PASSAGE GIVEN>
════

However, there is no way of validating whether the girl/her parents are truthful about the reason for divorce and not hiding anything 

(B.2) May compare her earlier married life with the current married life.

(B.3) The married life may be less enthusiastic for both, this being a second marriage. (Though it depends upon one’s thought process).

(B.4) Divorced girls are usually less in number and also of higher age group for alliance for suitable choice for the man

(C) Positive points for marrying an Unmarried Girl:
(C.1) The girl cannot compare with her past married life (since girl’s first marriage)
(C.2) More options of alliance with girls of less age and other aspects (looks, education, family background etc.)
(C.3) The family life shall have charm and the girl shall be enthusiastic and keep home lively.

(D) Negative points for marrying an Unmarried Girl:
(D.1) More expectations, high dreams from married life, which is logical for the newlywed girl, but the man may not be able to meet them all, all the time.
(D.2) Post marriage, if any argument/quarrel happens, the girl may bring up the fact/complain that she had to marry a divorcee.

════

PROVIDED INFORMATION>
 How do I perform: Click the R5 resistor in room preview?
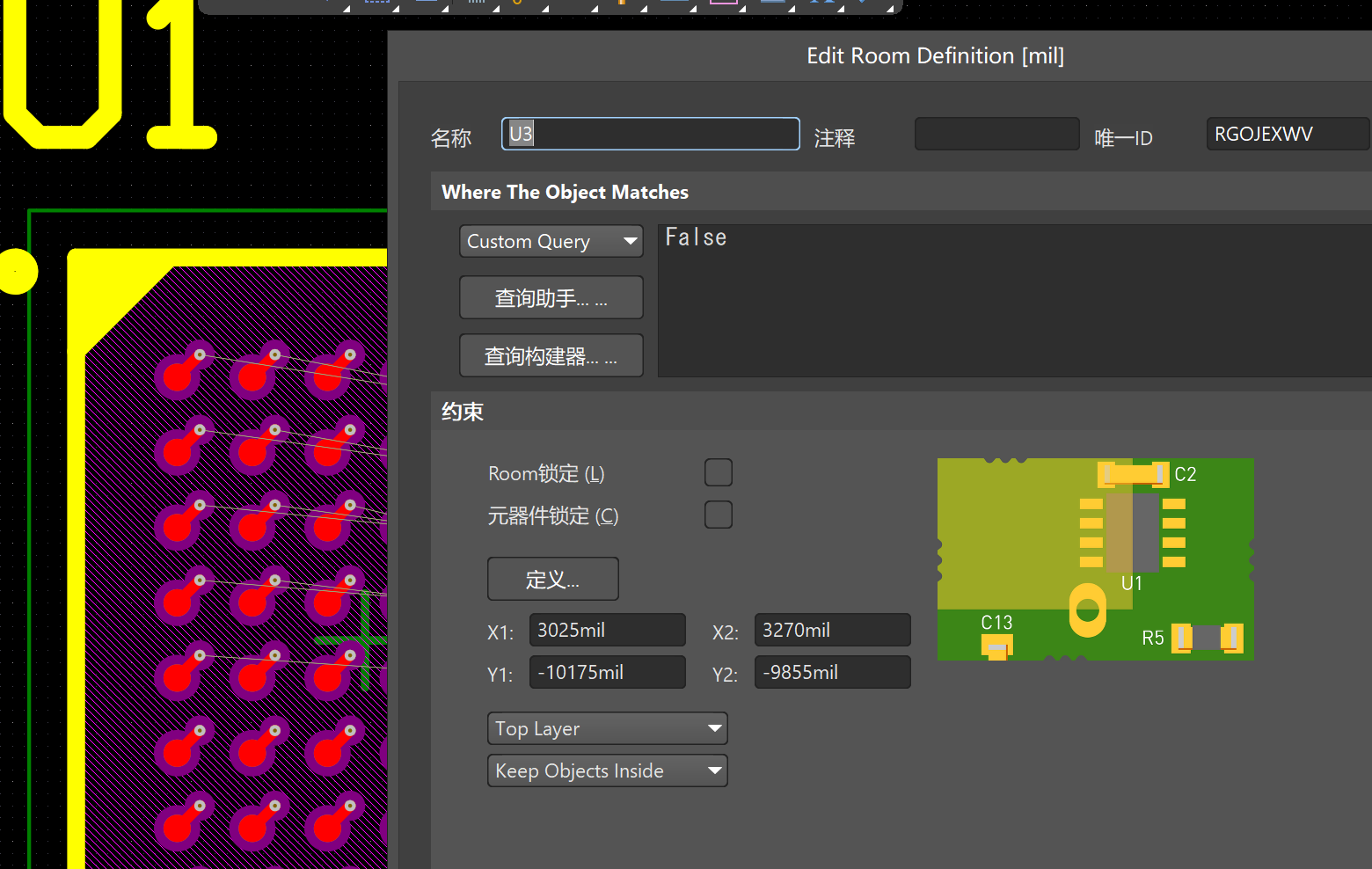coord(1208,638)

════

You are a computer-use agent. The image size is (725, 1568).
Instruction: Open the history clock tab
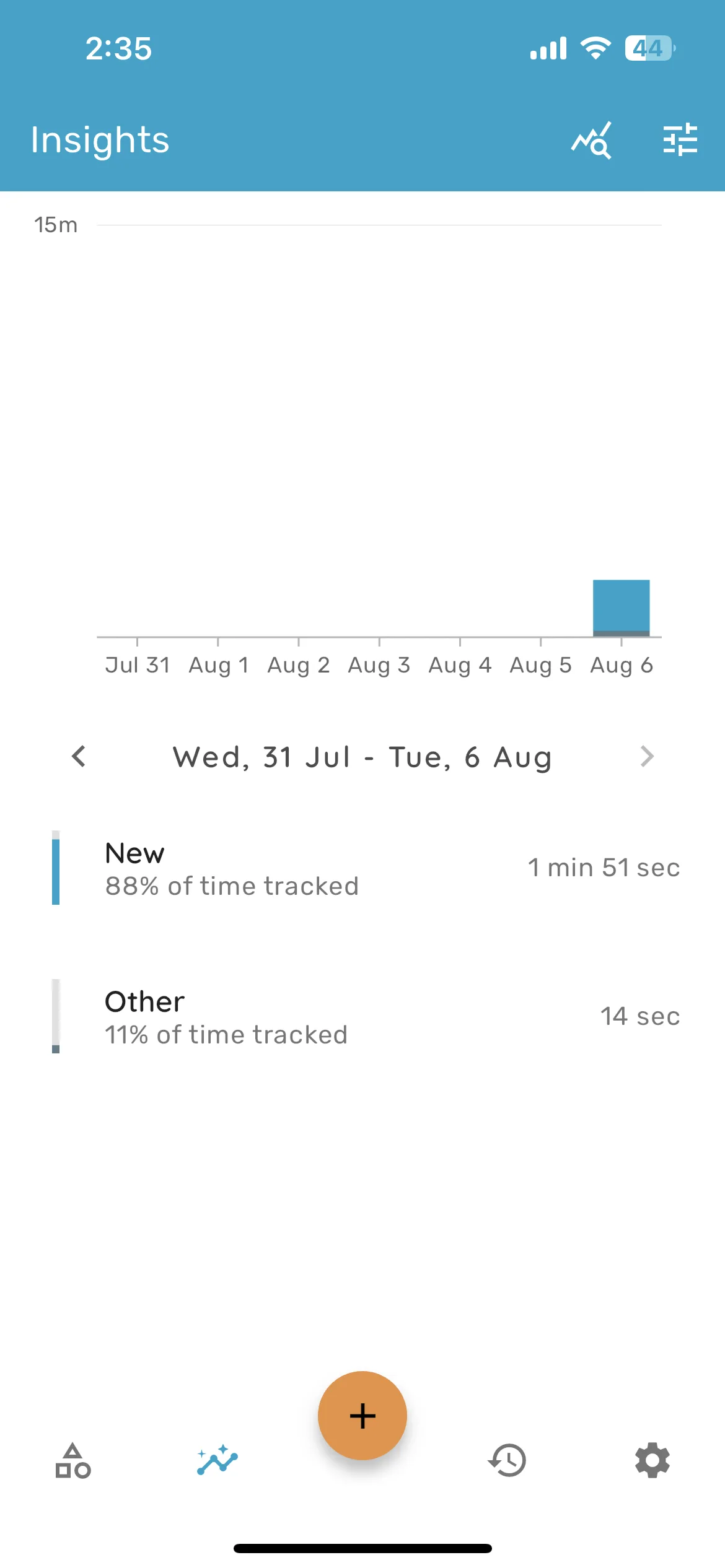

════

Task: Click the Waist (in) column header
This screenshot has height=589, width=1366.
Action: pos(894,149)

════

TASK LIST>
a: Using the passage on marrying a divorced or unmarried girl, decide whether each statement agrees with it, answering yes or no and quoting the deciding words: (i) Marrying an unmarried girl gives more alliance options with girls of less age. (ii) More expectations from married life is listed as a positive point for marrying an unmarried girl. (iii) Divorced girls are usually fewer in number.
b: Output, as a JSON list of strings with one string per line, the lines of the records starting at the line containing "Task: Click the Waist (in) column header" and ending at the line containing "Action: pos(894,149)", both included.

THE ANSWERS>
a:
(i) Yes: "More options of alliance with girls of less age"
(ii) No: "(D) Negative points for marrying an Unmarried Girl:" lists "More expectations, high dreams from married life"
(iii) Yes: "Divorced girls are usually less in number"

b:
[
  "Task: Click the Waist (in) column header",
  "This screenshot has height=589, width=1366.",
  "Action: pos(894,149)"
]